Records for pointing at locations on screenshots and pages:
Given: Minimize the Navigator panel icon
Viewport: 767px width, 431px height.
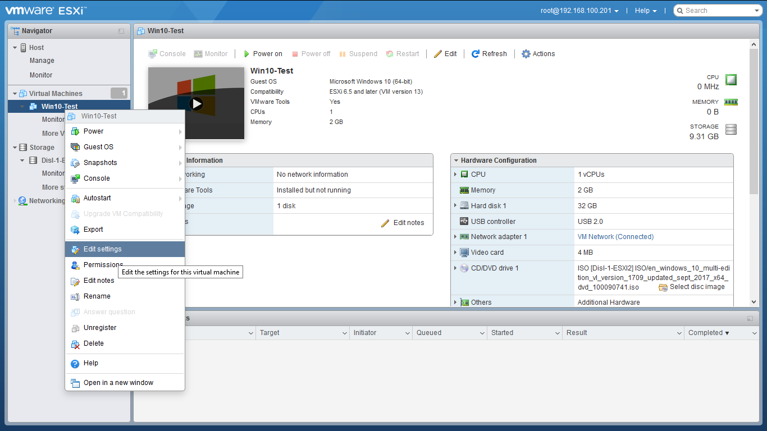Looking at the screenshot, I should pyautogui.click(x=121, y=31).
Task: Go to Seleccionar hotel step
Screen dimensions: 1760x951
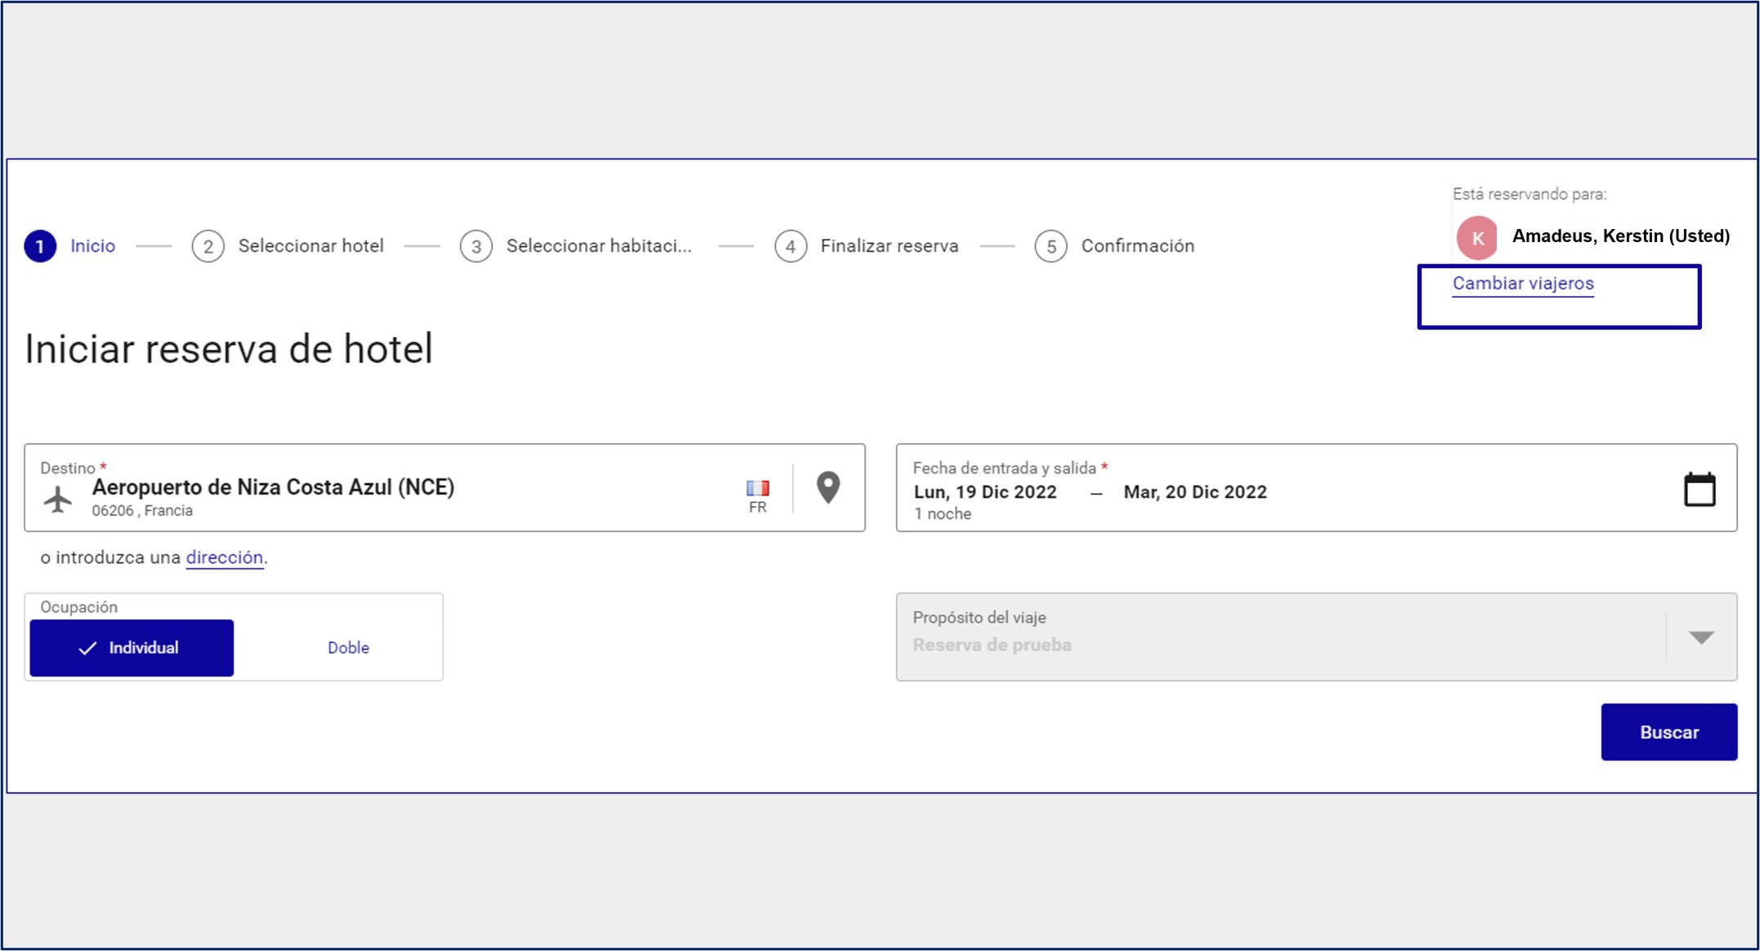Action: 311,246
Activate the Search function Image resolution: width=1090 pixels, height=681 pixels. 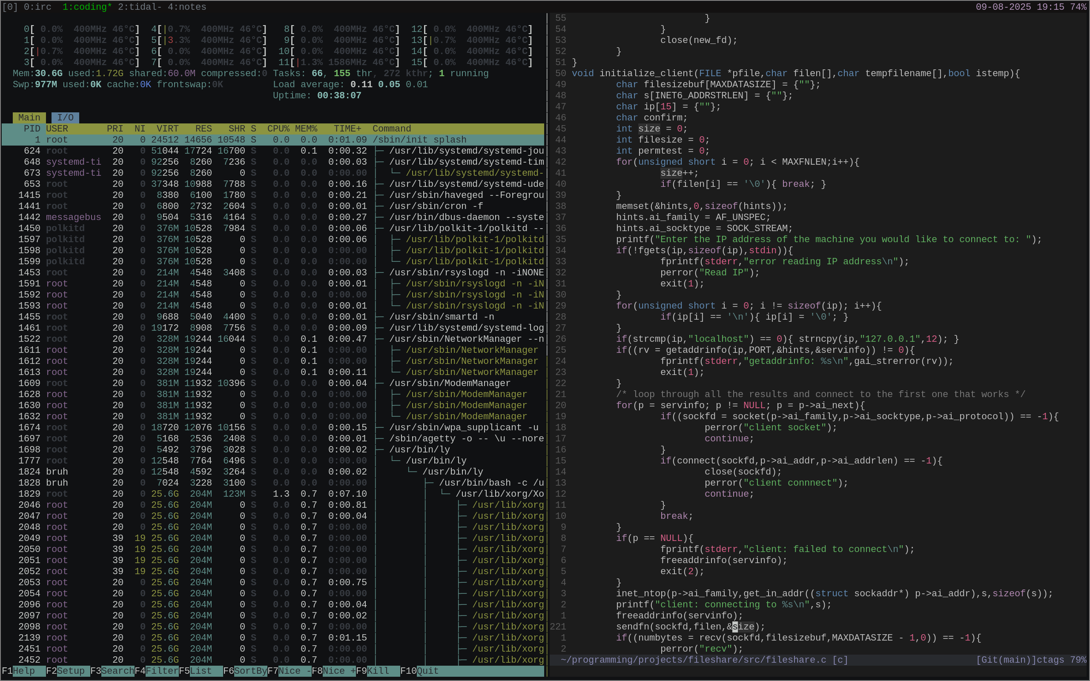113,671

Short exercise:
Retype the records word for word, from the start of the records through the line containing "Action: 311,246", inclusive. Leave the pictures out.

Right answer:
Given: Minimize the Navigator panel icon
Viewport: 767px width, 431px height.
Looking at the screenshot, I should pyautogui.click(x=121, y=31).
Task: Go to Seleccionar hotel step
Screen dimensions: 1760x951
Action: 311,246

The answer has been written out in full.